----- Selected extract -----
We will create the directory because hadoop will not create them by themselves.
mkdir -p /opt/hadoop/data/namenode
mkdir -p /opt/hadoop/data/datanode
4.3. mapred-site.xml
This Controls MapReduce execution engine (needed for YARN + Spark)
<?xml version="1.0"?>
<?xml-stylesheet type="text/xsl" href="configuration.xsl"?>
<configuration>
<!-- Run MapReduce on YARN -->
<property>
<name>mapreduce.framework.name</name>
<value>yarn</value>
</property>
<!-- MapReduce job history server address -->
<property>
<name>mapreduce.jobhistory.address</name>
<value>localhost:10020</value>
</property>
<property>
<name>mapreduce.jobhistory.webapp.address</name>
<value>localhost:19888</value>
</property>
</configuration>
When we run spark on
YARNit reusesMapReduceshuffle services, this is mandatory configuration even if you never run MR jobs.
4.4. yarn-site.xml
This Controls YARN resource management and container execution
<?xml version="1.0"?>
<configuration>
<!-- Enable shuffle service -->
<property>
<name>yarn.nodemanager.aux-services</name>
<value>mapreduce_shuffle</value>
</property>
<!-- ResourceManager hostname -->
<property>
<name>yarn.resourcemanager.hostname</name>
<value>localhost</value>
</property>
<!-- Memory allocation (adjust to your RAM) -->
<property>
<name>yarn.nodemanager.resource.memory-mb</name>
<value>4096</value>
</property>
<!-- CPU allocation -->
<property>
<name>yarn.nodemanager.resource.cpu-vcores</name>
<value>2</value>
</property>
<!-- Minimum container memory -->
<property>
<name>yarn.scheduler.minimum-allocation-mb</name>
<value>512</value>
</property>
<!-- Maximum container memory -->
<property>
<name>yarn.scheduler.maximum-allocation-mb</name>
<value>4096</value>
</property>
</configuration>
Spark executors are YARN containers and these limits decide executor size
4.5. hadoop-env.sh
This tell the hadoop which java it has to use, without this hadoop daemon will fail to start.
export JAVA_HOME=/usr/lib/jvm/java-11-openjdk-amd64
export HADOOP_HEAPSIZE=1024
4.6. Slaves (Workers).
Previously it was known as slaves now we got civilized and started saying the same thing workers. This tells hadoop where to run DataNode and NodeManager will run.
Go to hadoop directory.
cd $HADOOP_CONF_DIR
Open the workers file.
nano workers
make sure it contains exactly this.
localhost
if it doesn't make sure to edit and then save.
4.7. Verify Configuration
This step will ensure that the hadoop is perfectly initialized and actually running, not just configured on disk.
Format the Name Node (First Time Task only)
hdfs namenode -format
This will create the metadata and namespace. Without formatting hdfs cannot start. Make sure you do this only once in lifetime of hadoop installation, formatting later will delete the hdfs meta data
Now, this is done. The hadoop is perfectly installed and we will start the services.
start-dfs.sh
start-yarn.sh
This will start the HDFS Daemons (storage level) and YARN Daemons (resource level)
verify the running daemons
jps
This command should return something like below:
if you see this then it means all the Hadoop JVM process are alive. if anything is missing the hadoop is not fully up in this case, retrace your steps.
----- Material provided -----
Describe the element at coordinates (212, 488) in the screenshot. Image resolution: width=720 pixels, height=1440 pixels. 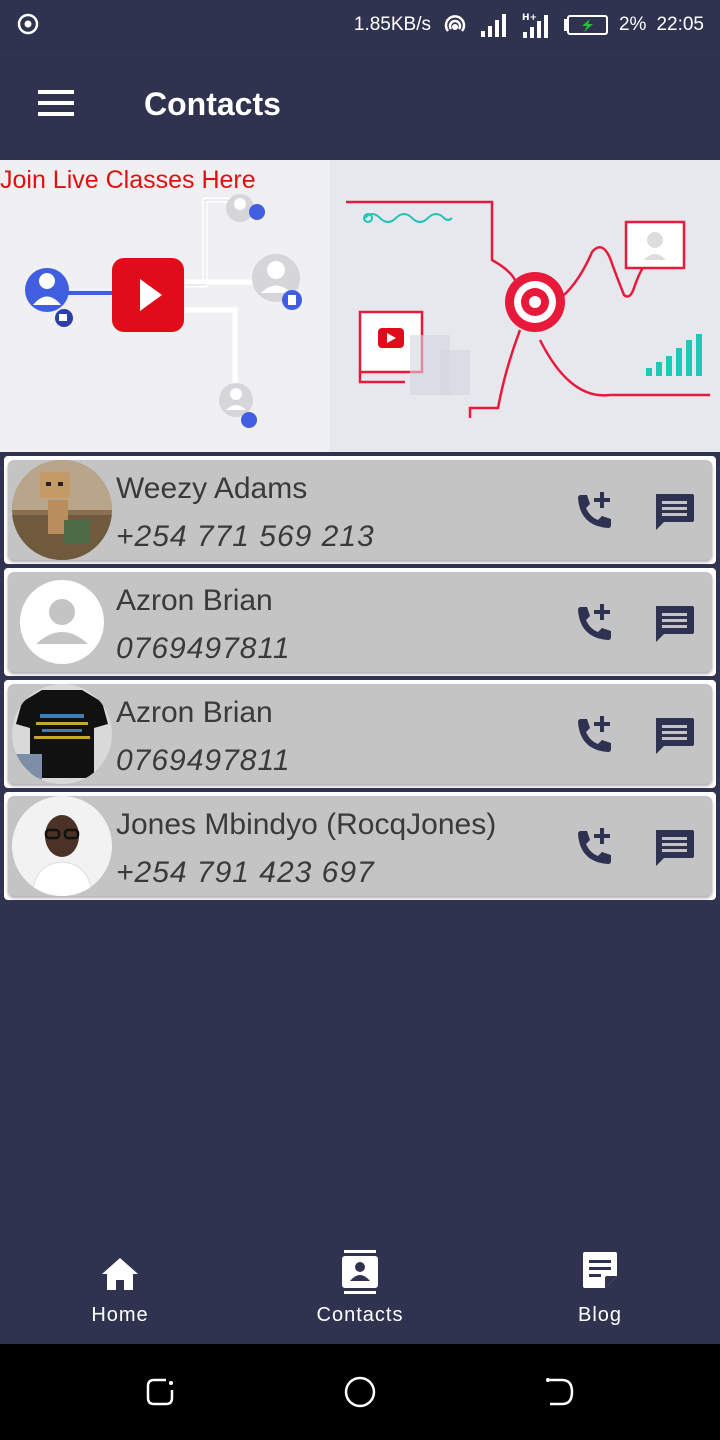
I see `contact-name: Weezy Adams` at that location.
-----
**Problem 1:**
According to the Hadoop setup excerpt, what happens if the NameNode is formatted again later?
**Problem 2:**
Reproduce the portion of the Hadoop setup excerpt from "Previously it was" to "NodeManager will run.".

**Exercise response 1:**
Formatting later will delete the HDFS metadata.

**Exercise response 2:**
Previously it was known as slaves now we got civilized and started saying the same thing workers. This tells hadoop where to run DataNode and NodeManager will run.